# Pork butt stalled at 155??



## Sccrbrg (Apr 29, 2018)

Hi all, I'm new to the forum but have been lurking for a bit.

Second smoke and I decided to try some pulled pork. I've had 2 five pounders going for about 7 hours and I seem to be stalled at 155. I want to to foil but don' want to do it too soon. However, I've been at 155-158 for over an hour. 

I thought the stall would be more 160-165, but maybe it' different. Trying to figure out if it's time to foil?

Any help would be greatly appreciated!


----------



## hillbillyrkstr (Apr 29, 2018)

Your in the stall. Foil away if you want to.

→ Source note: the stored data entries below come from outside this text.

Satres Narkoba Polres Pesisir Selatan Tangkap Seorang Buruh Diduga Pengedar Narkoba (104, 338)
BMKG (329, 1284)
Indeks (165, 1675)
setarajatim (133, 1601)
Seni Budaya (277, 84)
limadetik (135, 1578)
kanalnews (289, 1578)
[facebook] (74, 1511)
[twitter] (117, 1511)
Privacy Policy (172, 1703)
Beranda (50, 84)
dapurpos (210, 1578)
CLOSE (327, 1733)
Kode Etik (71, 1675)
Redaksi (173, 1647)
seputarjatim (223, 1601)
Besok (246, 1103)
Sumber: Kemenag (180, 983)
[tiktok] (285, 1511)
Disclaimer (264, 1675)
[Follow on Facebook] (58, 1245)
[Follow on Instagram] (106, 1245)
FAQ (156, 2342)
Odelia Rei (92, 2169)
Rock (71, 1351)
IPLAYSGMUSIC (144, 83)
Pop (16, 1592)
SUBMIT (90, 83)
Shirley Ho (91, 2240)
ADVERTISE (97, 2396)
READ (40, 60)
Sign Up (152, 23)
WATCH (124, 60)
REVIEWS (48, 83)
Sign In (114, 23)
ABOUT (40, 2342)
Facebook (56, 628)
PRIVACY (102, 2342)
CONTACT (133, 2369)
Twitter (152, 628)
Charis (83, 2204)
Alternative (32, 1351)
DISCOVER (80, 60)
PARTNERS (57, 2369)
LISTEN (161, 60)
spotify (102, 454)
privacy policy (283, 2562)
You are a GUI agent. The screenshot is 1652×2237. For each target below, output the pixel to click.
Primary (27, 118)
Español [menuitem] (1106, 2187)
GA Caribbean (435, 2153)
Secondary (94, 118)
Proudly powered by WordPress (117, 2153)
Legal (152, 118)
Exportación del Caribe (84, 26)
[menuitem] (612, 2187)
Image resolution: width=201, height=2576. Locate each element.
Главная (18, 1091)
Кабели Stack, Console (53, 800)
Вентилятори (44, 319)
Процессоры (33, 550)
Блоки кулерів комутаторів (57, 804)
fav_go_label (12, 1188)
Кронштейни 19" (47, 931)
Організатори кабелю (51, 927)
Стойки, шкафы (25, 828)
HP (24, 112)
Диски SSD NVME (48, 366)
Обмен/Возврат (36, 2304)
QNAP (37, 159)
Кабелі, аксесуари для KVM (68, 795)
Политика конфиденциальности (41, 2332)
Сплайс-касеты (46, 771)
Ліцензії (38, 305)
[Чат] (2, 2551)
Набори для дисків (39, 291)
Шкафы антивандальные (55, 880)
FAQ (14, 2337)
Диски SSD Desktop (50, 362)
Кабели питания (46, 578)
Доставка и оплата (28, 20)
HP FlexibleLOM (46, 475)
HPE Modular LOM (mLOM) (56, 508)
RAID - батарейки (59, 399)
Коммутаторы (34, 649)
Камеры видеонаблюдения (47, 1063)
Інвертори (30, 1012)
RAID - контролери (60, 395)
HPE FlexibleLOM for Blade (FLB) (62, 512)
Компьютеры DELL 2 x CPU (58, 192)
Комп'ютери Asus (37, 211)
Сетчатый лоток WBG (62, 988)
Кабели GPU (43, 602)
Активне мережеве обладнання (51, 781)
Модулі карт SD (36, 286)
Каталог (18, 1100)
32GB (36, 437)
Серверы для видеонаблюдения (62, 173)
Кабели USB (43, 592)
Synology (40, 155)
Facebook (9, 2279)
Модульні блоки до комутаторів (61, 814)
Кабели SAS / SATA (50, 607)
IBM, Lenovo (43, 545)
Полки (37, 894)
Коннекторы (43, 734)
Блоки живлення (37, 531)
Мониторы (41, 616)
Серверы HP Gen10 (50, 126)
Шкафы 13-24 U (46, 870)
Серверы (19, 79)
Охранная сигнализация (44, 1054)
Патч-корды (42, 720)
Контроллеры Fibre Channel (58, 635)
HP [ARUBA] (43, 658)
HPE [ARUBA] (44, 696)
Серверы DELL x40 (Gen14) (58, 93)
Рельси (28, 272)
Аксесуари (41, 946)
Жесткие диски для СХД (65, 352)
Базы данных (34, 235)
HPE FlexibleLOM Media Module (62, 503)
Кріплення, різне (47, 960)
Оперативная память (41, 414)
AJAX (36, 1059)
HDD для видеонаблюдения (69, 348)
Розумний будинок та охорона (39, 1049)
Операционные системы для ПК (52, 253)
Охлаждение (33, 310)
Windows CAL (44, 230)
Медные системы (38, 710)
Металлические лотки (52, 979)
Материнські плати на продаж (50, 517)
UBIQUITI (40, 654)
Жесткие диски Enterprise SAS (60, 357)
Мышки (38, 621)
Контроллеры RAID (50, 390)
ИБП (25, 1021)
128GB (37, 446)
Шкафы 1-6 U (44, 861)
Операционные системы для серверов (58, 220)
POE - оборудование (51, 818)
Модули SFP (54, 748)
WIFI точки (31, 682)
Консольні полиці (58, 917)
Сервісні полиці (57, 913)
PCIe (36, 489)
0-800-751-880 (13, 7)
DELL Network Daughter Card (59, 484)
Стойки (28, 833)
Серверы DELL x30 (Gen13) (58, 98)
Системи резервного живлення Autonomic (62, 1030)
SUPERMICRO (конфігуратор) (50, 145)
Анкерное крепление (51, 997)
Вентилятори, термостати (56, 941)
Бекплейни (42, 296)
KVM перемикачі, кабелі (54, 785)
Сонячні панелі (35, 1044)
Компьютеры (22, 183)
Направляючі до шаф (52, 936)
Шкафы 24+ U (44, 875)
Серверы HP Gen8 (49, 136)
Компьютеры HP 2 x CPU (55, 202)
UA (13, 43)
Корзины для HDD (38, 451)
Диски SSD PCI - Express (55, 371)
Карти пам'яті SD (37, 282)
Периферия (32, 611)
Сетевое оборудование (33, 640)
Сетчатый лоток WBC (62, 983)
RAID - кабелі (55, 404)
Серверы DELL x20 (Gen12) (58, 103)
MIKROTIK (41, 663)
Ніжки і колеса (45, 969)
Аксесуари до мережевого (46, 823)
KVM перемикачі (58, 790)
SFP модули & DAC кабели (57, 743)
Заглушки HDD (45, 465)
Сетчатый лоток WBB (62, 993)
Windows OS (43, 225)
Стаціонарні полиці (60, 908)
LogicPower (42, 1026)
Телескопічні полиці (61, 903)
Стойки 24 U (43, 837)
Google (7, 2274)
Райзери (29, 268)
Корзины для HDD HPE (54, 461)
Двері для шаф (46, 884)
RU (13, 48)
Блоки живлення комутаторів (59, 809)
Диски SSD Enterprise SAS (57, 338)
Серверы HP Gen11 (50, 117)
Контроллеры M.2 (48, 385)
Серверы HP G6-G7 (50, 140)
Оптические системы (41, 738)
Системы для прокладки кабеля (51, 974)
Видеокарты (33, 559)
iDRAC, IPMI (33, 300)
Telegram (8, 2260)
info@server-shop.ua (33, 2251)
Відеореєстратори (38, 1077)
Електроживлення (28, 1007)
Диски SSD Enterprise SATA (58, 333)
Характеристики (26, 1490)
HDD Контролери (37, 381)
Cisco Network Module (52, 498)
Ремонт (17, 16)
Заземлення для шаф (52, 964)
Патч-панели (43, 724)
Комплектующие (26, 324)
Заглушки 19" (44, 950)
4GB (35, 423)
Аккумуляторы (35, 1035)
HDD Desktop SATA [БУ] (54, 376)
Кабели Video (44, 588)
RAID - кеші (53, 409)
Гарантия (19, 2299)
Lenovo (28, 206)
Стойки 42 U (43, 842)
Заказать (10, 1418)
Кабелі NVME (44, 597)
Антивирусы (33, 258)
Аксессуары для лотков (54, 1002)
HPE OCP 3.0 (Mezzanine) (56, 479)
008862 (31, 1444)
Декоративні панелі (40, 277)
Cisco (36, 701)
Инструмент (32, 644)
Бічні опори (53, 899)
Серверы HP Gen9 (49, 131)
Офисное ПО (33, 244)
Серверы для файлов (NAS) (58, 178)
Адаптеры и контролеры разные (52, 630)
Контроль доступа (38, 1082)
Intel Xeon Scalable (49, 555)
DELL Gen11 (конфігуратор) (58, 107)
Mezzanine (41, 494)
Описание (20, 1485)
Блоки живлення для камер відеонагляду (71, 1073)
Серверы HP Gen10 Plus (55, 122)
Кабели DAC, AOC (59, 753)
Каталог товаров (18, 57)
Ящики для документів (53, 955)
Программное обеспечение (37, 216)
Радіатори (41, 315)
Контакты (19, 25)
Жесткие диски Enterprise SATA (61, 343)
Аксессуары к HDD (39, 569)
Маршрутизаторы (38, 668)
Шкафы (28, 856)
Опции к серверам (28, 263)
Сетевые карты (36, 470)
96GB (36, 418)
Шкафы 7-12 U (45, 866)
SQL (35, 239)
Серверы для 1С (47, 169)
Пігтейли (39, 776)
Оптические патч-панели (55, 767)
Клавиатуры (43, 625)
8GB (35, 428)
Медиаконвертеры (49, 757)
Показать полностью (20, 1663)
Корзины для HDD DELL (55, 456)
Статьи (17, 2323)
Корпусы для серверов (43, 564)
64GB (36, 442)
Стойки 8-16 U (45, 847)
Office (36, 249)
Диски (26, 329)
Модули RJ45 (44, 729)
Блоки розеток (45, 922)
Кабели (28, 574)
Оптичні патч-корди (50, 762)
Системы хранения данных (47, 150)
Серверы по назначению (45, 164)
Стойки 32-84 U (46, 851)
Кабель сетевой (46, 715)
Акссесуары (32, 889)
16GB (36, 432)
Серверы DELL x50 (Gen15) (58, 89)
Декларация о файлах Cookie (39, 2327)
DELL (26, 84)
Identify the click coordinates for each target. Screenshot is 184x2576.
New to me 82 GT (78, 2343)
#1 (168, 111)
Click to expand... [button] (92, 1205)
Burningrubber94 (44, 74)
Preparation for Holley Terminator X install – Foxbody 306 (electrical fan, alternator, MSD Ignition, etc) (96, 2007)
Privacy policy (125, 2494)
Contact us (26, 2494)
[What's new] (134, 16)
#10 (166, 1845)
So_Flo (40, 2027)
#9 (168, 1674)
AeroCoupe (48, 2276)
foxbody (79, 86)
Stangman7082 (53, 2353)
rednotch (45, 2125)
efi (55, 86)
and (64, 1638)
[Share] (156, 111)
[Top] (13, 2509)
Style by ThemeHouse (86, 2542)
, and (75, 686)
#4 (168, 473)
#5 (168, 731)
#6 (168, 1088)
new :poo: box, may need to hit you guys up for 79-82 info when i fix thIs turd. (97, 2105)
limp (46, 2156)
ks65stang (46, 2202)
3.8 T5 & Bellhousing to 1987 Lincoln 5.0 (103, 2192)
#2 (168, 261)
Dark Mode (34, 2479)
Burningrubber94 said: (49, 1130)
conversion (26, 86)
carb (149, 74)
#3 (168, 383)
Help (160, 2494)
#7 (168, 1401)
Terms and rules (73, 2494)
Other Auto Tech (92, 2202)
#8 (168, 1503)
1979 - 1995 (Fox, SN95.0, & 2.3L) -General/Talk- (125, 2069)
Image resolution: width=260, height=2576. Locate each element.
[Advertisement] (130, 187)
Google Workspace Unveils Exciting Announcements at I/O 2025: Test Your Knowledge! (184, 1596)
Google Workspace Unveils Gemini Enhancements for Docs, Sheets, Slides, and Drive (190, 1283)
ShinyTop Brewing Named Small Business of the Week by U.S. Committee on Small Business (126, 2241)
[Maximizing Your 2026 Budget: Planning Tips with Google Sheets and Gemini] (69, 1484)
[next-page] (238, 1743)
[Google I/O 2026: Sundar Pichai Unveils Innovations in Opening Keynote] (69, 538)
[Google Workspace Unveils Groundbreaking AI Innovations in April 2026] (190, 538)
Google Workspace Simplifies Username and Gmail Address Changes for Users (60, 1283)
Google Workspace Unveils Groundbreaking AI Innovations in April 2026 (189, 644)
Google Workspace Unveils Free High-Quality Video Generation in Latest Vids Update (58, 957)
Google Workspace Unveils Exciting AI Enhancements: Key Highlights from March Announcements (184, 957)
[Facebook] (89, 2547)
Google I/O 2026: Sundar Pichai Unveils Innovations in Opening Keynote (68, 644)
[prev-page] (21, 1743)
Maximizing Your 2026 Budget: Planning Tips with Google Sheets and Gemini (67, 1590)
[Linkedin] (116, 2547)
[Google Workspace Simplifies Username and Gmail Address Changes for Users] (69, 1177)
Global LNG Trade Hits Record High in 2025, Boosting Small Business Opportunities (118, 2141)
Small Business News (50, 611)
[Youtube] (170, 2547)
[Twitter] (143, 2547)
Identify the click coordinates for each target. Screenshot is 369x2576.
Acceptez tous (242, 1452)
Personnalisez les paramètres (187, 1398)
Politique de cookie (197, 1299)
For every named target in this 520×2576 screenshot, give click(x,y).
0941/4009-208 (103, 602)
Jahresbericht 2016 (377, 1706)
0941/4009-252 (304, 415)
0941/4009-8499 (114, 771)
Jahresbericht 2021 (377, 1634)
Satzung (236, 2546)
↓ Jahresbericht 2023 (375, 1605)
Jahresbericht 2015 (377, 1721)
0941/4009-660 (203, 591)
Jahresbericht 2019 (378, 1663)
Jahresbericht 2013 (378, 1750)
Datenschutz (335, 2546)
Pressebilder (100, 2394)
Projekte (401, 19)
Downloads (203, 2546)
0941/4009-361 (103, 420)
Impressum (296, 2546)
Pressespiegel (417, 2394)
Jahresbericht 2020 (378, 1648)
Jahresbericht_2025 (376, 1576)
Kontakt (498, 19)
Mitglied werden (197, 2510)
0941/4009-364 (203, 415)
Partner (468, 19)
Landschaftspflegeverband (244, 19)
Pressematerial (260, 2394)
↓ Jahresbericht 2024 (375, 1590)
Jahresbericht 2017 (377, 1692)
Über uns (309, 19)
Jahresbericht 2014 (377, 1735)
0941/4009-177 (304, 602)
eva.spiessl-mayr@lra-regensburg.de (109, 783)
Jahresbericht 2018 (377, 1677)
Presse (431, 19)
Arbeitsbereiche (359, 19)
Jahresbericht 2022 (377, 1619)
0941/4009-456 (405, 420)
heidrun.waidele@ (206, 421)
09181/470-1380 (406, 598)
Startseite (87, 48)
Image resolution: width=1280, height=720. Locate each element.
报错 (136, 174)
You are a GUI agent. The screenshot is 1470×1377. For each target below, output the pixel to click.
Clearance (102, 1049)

Every piece of meat is different. Put some apple juice or liquid of your choice in that foil before you seal it up.

Scott


----------



## jbellard (Apr 29, 2018)

If you are good with the bark you have now and/or you are on a timeline, wrap ‘em. Or turn up the heat. Or wrap and turn up the heat. Depends on what your needs are. 
Good luck. 
Did 6 butts at a bbq competition this weekend and two butts-about the same weight, right next to each other ran at different temps. One was at 165, the other at 150. Stayed like that for a long time. Slower one caught up and finished only a little behind the other. 
Have fun with it is the point.


----------



## Bearcarver (Apr 29, 2018)

I usually foil at about 165°, but the lowest Stall I ever had was 147°.
If you think you got enough smoke on her, go ahead and foil. 
No set time to do it, but once you foil, the smoking is over.

Bear


----------



## Sccrbrg (Apr 29, 2018)

Awesome, thanks everyone! I put the foil on, Will see how it goes from here!


----------



## bdskelly (Apr 29, 2018)

bearcarver said:


> I usually foil at about 165°, but the lowest Stall I ever had was 147°.
> If you think you got enough smoke on her, go ahead and foil.
> No set time to do it, but once you foil, the smoking is over.
> 
> Bear


Yup. What Bear said. I expect em about 160.


----------



## gmc2003 (Apr 29, 2018)

I've seen the stall at different temps. I wrap when I notice the stall. We're not into a heavy bark.

Chris.


----------



## uncle eddie (Apr 29, 2018)

A lot of good advice above - nothing to add about foiling or not as they covered it.  

I do agree that stalls can happen all over the place on temps...I have had them in the upper 140's through about 165F.


----------



## SmokinAl (Apr 30, 2018)

I smoke my butts at 270-280, at that temp you rarely get a stall & they get done much quicker.
They are just as tender & juicy as 225.
Al


----------



## noboundaries (Apr 30, 2018)

Stalls will drive you insane if you like low temp smokes. I've seen stalls in the 140s, 150s, 160s, then second and third stalls in the 170s, 180s, and 190s. That's why I do my pork butts overnight at 225-250F. I'll put them on the smoker between 6-8 PM, then go to sleep around 10 PM. I'll check the Maverick when I get up during the night to walk into the "other room," but go right back to sleep. In the morning, when I get up around 6-7 AM, the butts are usually around 175-180 IT. I crank up the heat and finish them in 3-5 hours. What stalls? Easiest smokes I do.

I've also stopped using my meat probe. With experience you know how long something will take. Now all I use is an instant/fast read therm to check meat temps.


----------



## yankee2bbq (Apr 30, 2018)

Great advice by noboundaries


----------